Ajax le Grand, héros grec lors de la Guerre de Troie, se dispute les armes d’Achille avec Ulysse. Athéna le rend alors fou et Ajax se met à égorger des moutons alors qu’il croie tuer les grecs. Lorsqu’il s’en rend compte, il se tranche la gorge. Ulysse devra insister pour qu’on lui rende une sépulture.
Les combats de la déesse
La Gigantomachie
Les Géants sont le fruit d’une nouvelle tentative de Gaïa pour détrôner son petit-fils Zeus. Ils ne sont pas moins de vingt-cinq à se dresser contre l’Olympe. Cependant, les dieux sont désormais assez puissants pour les affronter et les vaincre. De plus, ils sont aidés du très puissant héros Héraclès. Athéna combat le géant Pallas, qu’elle tue et ensevelit sous un rocher avant qu’Héraclès ne l’achève. Elle porte ensuite sa peau en guise de trophée et d’armure. Elle collabore une fois de plus avec le demi-dieu, fils de Zeus, pour vaincre Encelade et l’enfermer sous l’Etna.
La Guerre de Troie

Athéna participe au conflit légendaire de Troie en prenant le parti des grecs. La raison est simple : Pâris ne l’a pas choisi comme étant la plus belle des trois déesses en compétition. Athéna n’hésite donc pas à encourager ses poulains dans la guerre et même à s’y mêler en participant à la mêlée. Sur le champ de bataille, elle se retrouve confrontée à Arès, qu’elle terrasse facilement.
Sources
- Hésiode, La Théogonie,
- Homère, L’Iliade,
- Homère, L’Odyssée,
- Ovide, Les Métamorphoses.
Bibliographie
- Andrieu Gilbert, Athéna ou la Raison, Paris, l’Harmattan, 2017.

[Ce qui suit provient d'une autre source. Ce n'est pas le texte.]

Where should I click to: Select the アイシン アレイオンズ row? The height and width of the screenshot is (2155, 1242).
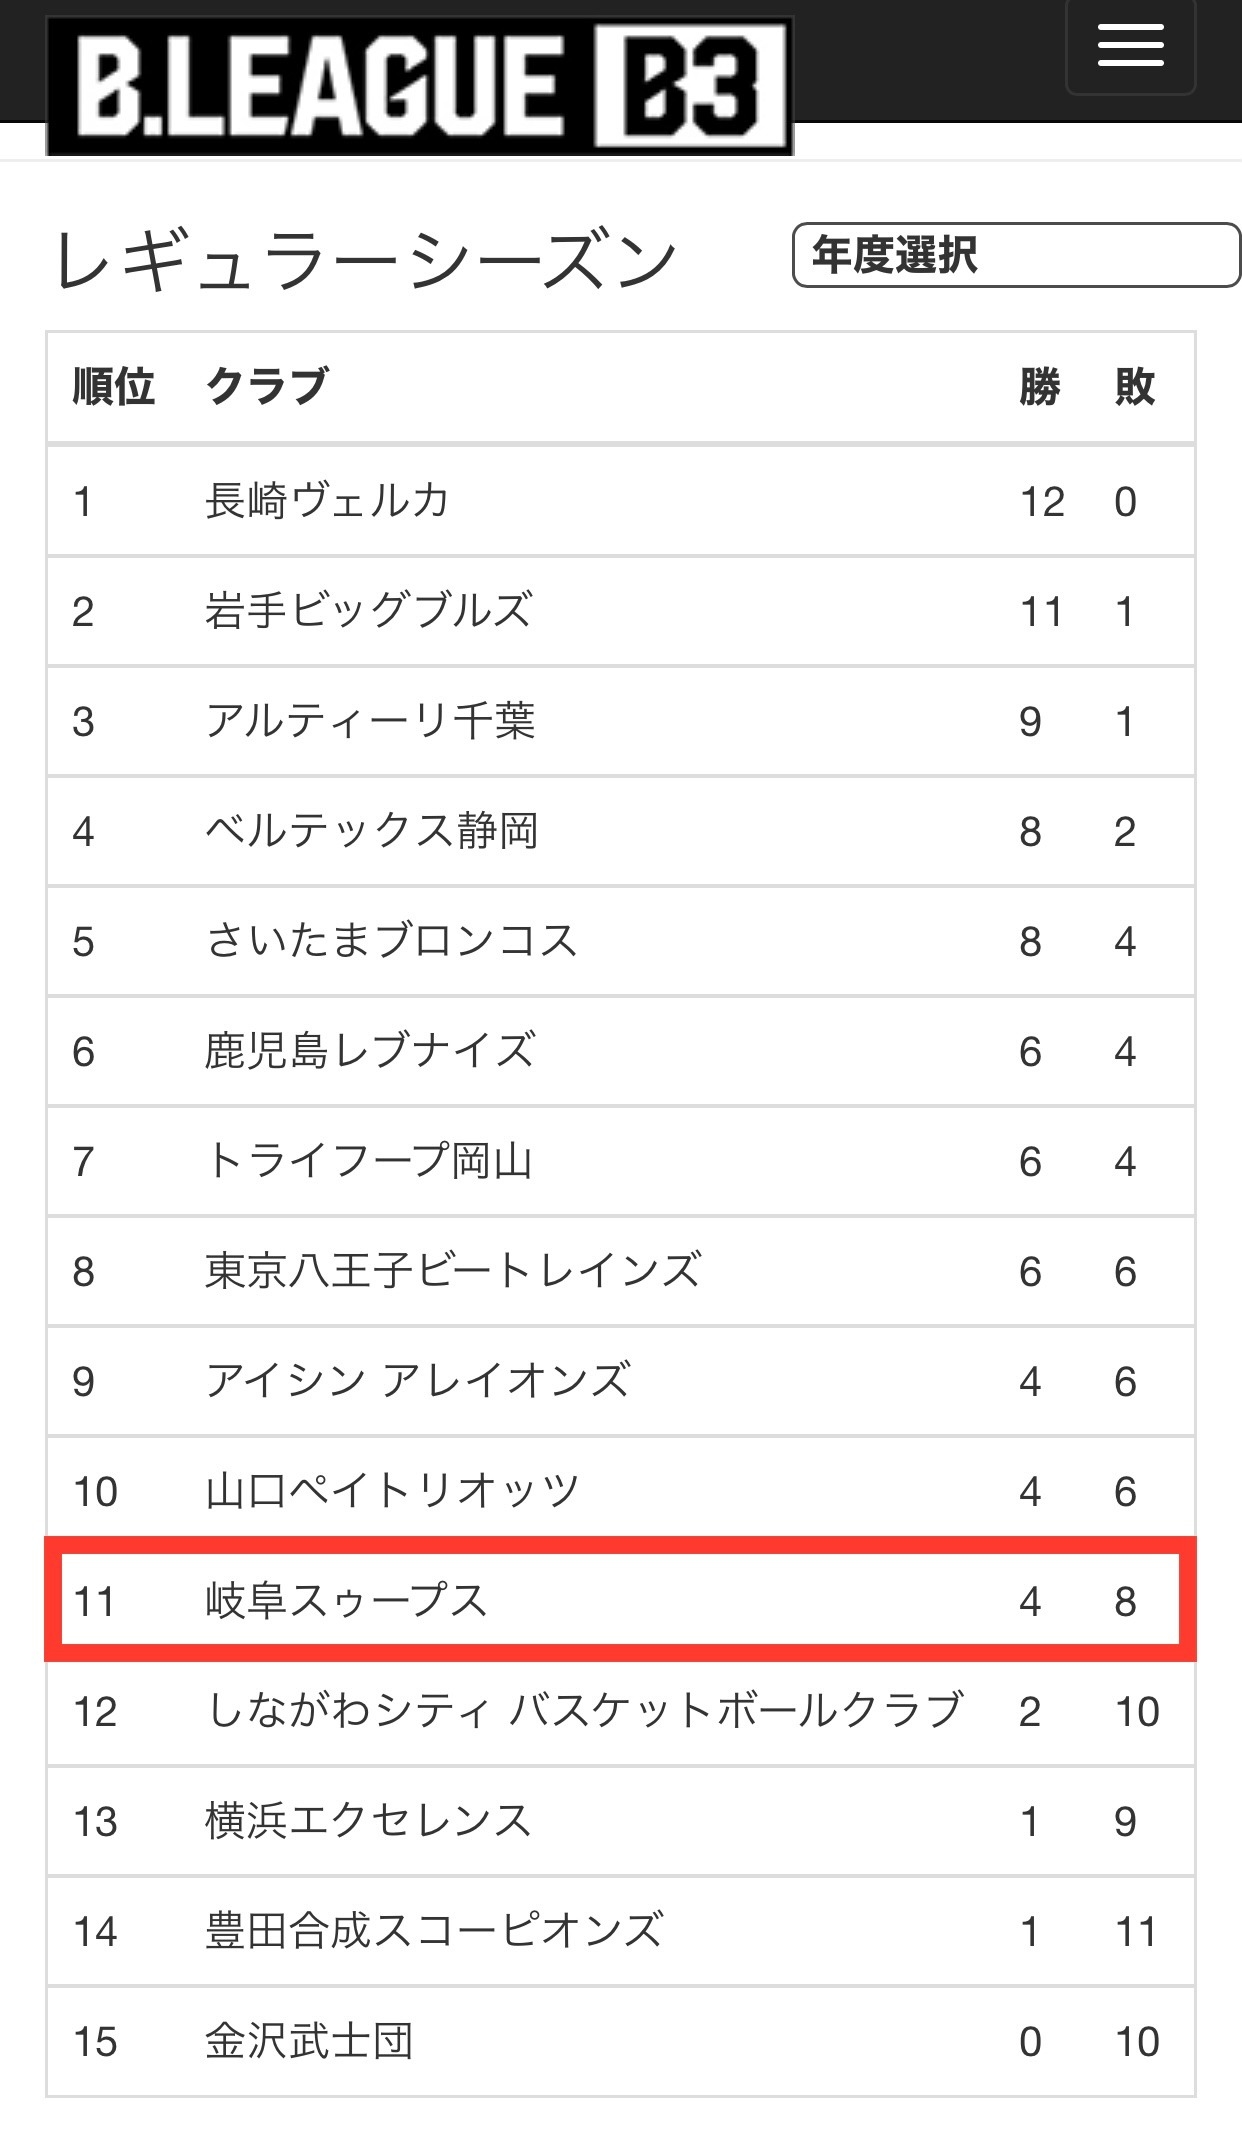point(620,1381)
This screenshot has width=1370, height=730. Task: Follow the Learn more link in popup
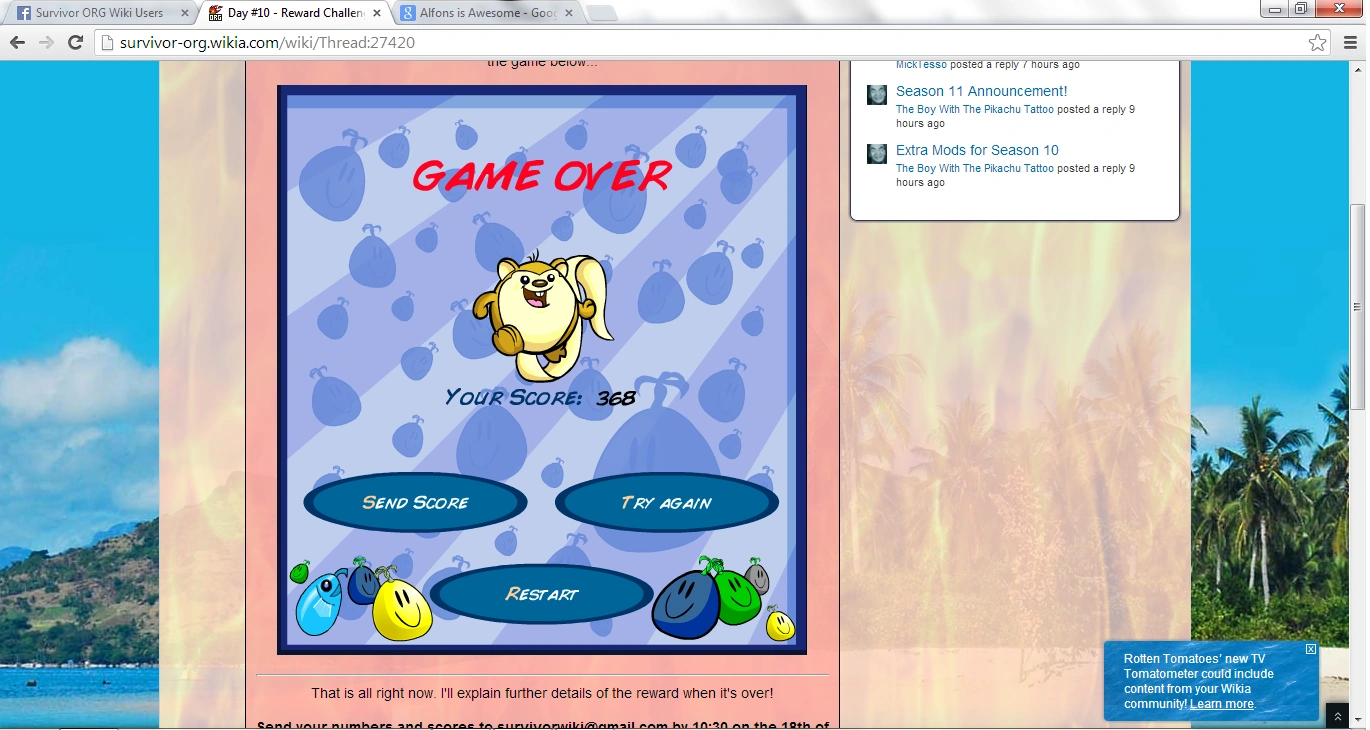[x=1221, y=704]
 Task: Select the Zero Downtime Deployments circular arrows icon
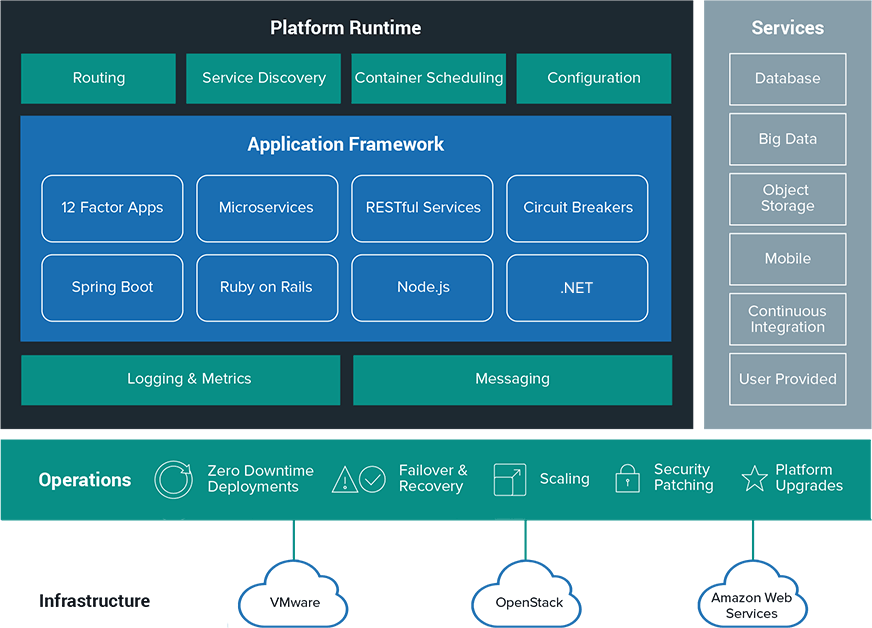coord(173,479)
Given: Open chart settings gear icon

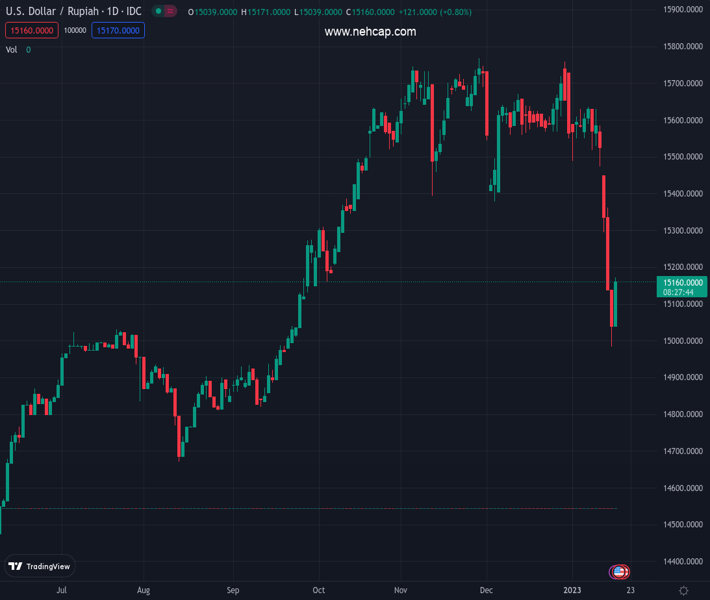Looking at the screenshot, I should point(684,591).
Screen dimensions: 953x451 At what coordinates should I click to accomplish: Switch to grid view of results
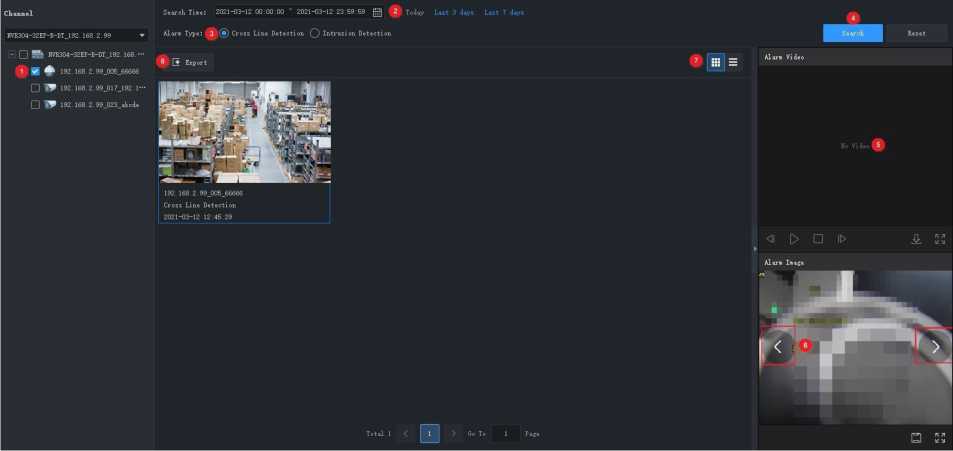tap(715, 62)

- Hamilton Edith, La Mythologie, Alleur, Marabout, 1940.
Adaptations dans la culture pop
- La déesse de la sagesse apparaît dans le manga Saint Seiya (en français, Les Chevaliers du Zodiaque) sous la forme de Saori Kido, sa réincarnation japonaise qui dirige l’ensemble des chevaliers de bronze, d’argent et d’or dans une lutte millénaire contre Hadès.
- Athéna est la mère du personnage d’Annabeth Chase dans les romans de la saga Percy Jackson de Rick Riordan. Elle se caractérise par son absence auprès de ses enfants et par sa grande intelligence.
- La divinité aux yeux pers est beaucoup représentée dans l’art, que ce soit en sculpture ou en peinture. Nous pouvons citer l’œuvre de Judy Chicago, The Dinner Party, ou la célèbre Pallas Athéna de Gustav Klimt.
- Les jeux vidéos se sont aussi appropriés Athéna comme par exemple God of War ou SMITE.